TASK — Your job with the data below is to output exactly the lines from the one holding "Instruction: Choose Alta" down to the one holding "Task: Open a new browser tab", both included, and no others.

EXTRACTED ENTRIES —
*** Begin section ***
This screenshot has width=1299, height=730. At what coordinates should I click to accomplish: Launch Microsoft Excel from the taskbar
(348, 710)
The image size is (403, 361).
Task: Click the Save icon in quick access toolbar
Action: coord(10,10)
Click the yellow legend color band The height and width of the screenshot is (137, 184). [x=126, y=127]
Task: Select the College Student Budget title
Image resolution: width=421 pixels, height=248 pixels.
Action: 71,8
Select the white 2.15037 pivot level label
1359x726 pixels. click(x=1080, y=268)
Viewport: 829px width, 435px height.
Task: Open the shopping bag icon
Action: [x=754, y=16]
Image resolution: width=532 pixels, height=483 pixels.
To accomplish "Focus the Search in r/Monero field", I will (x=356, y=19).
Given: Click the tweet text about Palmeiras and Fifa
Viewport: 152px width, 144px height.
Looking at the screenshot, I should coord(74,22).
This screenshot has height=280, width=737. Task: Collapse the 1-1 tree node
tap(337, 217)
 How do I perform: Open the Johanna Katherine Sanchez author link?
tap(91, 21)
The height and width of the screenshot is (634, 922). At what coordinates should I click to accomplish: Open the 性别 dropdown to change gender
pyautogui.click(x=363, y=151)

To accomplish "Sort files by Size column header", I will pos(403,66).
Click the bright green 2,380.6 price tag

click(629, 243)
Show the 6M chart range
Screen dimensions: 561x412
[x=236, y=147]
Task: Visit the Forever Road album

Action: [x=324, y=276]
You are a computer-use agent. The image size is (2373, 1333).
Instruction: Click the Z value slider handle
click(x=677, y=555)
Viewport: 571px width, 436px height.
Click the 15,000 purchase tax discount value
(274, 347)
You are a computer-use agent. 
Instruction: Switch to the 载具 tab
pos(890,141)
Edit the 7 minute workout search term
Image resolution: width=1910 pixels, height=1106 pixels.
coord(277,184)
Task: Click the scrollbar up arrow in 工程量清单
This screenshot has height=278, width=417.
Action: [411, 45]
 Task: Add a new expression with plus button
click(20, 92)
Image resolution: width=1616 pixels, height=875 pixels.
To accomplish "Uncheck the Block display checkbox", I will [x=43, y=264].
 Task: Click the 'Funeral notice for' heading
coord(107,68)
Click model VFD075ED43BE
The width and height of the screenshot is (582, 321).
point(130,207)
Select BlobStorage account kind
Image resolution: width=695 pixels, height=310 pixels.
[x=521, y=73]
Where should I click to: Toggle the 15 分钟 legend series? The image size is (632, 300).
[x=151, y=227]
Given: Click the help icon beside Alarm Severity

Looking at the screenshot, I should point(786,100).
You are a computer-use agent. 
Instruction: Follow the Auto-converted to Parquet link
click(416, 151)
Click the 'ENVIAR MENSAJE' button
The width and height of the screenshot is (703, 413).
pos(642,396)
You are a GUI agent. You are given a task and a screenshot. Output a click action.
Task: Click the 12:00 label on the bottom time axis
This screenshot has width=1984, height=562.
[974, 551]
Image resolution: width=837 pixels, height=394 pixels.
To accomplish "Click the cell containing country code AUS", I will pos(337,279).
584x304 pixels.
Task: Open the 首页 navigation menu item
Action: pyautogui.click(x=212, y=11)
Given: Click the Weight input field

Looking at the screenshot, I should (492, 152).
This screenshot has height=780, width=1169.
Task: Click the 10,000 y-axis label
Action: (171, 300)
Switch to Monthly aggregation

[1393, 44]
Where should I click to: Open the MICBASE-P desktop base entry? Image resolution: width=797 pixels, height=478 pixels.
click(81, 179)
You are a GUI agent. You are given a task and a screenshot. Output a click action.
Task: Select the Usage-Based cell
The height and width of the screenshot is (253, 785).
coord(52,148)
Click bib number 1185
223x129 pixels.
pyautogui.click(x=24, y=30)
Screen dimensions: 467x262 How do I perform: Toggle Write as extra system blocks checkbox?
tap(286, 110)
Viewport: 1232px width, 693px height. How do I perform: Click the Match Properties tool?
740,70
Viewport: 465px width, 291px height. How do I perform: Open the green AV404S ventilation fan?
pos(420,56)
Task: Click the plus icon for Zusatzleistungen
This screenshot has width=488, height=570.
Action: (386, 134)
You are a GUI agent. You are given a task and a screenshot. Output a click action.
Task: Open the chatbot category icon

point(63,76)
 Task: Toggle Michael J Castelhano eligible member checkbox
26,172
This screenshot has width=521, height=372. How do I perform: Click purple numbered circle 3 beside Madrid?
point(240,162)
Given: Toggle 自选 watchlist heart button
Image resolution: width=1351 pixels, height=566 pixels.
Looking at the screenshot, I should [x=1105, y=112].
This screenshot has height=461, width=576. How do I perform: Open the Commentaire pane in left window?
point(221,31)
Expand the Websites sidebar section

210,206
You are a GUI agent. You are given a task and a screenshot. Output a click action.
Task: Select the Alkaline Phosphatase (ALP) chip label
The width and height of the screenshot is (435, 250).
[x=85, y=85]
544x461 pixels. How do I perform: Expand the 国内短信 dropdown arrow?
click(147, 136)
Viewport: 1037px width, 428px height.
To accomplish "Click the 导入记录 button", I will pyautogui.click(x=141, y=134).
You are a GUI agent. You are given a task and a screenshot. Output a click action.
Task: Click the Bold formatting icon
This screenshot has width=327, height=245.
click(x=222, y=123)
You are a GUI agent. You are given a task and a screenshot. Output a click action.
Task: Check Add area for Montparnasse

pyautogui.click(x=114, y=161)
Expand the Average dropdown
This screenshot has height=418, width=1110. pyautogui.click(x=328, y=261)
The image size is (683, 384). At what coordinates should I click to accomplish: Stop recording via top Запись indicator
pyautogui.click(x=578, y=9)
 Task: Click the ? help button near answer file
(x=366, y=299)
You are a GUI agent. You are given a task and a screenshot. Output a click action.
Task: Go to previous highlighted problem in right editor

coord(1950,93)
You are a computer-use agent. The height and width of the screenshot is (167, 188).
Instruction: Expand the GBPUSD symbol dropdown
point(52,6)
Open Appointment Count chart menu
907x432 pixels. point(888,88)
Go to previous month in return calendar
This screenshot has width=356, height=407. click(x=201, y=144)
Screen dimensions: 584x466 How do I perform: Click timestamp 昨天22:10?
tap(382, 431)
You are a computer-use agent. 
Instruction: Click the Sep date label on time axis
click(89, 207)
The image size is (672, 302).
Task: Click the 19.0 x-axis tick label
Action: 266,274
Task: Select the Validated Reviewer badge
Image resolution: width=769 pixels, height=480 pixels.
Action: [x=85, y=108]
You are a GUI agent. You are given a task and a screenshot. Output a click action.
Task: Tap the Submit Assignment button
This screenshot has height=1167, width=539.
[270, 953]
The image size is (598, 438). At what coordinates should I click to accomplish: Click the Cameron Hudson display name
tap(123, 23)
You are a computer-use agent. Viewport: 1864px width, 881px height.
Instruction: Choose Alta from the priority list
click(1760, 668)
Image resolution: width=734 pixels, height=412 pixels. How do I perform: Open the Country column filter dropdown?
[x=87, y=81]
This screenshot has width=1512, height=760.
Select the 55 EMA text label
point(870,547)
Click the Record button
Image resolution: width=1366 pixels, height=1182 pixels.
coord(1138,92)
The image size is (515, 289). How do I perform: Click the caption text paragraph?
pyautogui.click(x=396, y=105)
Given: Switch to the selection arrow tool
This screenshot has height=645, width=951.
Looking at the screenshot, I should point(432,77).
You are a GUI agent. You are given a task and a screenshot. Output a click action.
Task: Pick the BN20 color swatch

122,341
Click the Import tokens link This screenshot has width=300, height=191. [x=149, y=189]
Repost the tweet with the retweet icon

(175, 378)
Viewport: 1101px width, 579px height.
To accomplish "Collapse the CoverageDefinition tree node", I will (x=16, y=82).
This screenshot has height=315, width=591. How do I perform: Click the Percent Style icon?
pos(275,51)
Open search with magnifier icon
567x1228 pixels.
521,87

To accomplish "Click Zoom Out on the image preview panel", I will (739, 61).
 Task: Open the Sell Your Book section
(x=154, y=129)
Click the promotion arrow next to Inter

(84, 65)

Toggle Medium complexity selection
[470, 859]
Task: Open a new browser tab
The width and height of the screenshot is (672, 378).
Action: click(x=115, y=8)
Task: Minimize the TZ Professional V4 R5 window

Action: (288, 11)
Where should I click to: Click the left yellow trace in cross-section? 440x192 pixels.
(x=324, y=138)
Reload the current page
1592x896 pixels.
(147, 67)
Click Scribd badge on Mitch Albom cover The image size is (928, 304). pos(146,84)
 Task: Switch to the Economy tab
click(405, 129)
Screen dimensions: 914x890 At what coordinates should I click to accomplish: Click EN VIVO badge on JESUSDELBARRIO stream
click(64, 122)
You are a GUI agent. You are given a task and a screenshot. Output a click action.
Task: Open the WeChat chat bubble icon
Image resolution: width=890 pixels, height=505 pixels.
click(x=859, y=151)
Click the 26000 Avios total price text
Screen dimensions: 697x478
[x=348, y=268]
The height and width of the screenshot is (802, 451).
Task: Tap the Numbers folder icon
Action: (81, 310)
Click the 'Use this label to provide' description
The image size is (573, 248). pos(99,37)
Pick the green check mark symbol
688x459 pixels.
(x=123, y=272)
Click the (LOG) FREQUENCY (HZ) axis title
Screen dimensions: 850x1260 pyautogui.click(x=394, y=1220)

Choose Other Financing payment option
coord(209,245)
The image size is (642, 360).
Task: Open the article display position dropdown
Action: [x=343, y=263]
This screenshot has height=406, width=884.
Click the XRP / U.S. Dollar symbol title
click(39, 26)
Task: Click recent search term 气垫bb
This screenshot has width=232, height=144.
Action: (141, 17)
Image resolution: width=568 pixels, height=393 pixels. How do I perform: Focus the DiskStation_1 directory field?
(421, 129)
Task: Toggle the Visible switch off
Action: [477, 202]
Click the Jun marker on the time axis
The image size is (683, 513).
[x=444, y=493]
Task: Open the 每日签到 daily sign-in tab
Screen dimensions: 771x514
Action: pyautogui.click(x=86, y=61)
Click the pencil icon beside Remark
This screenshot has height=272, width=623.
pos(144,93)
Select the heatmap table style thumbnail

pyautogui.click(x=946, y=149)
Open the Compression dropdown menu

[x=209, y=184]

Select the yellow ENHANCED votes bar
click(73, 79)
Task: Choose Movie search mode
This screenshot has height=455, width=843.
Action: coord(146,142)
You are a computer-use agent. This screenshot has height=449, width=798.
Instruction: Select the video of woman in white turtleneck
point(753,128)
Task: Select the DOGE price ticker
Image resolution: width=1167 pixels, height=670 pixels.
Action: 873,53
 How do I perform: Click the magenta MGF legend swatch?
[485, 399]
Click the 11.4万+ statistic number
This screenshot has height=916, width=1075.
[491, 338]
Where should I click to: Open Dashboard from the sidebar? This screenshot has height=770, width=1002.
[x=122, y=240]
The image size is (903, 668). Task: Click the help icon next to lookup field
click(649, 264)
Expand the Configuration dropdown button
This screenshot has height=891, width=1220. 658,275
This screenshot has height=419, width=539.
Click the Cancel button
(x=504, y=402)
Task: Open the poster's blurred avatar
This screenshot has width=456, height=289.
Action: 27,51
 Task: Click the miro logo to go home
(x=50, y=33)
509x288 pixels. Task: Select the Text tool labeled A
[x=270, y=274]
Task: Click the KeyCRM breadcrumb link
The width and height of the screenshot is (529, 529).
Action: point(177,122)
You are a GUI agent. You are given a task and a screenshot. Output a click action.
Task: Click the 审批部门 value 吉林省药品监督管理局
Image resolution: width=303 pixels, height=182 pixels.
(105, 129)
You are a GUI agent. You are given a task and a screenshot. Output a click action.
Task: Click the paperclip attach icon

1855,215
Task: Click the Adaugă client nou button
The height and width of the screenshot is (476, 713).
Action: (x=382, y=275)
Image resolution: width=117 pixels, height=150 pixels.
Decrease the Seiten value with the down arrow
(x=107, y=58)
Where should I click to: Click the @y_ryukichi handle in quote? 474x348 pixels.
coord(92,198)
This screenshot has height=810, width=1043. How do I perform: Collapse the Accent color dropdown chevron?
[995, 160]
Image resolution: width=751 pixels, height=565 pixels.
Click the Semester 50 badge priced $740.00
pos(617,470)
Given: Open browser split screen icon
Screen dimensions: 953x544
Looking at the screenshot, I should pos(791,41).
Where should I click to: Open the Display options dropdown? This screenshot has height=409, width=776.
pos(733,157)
*** End section ***
RESULT —
Instruction: Choose Alta from the priority list
click(1760, 668)
Image resolution: width=734 pixels, height=412 pixels. How do I perform: Open the Country column filter dropdown?
[x=87, y=81]
This screenshot has width=1512, height=760.
Select the 55 EMA text label
point(870,547)
Click the Record button
Image resolution: width=1366 pixels, height=1182 pixels.
coord(1138,92)
The image size is (515, 289). How do I perform: Click the caption text paragraph?
pyautogui.click(x=396, y=105)
Given: Switch to the selection arrow tool
This screenshot has height=645, width=951.
Looking at the screenshot, I should point(432,77).
You are a GUI agent. You are given a task and a screenshot. Output a click action.
Task: Pick the BN20 color swatch

122,341
Click the Import tokens link This screenshot has width=300, height=191. [x=149, y=189]
Repost the tweet with the retweet icon

(175, 378)
Viewport: 1101px width, 579px height.
To accomplish "Collapse the CoverageDefinition tree node", I will (x=16, y=82).
This screenshot has height=315, width=591. How do I perform: Click the Percent Style icon?
pos(275,51)
Open search with magnifier icon
567x1228 pixels.
521,87

To accomplish "Click Zoom Out on the image preview panel", I will (739, 61).
 Task: Open the Sell Your Book section
(x=154, y=129)
Click the promotion arrow next to Inter

(84, 65)

Toggle Medium complexity selection
[470, 859]
Task: Open a new browser tab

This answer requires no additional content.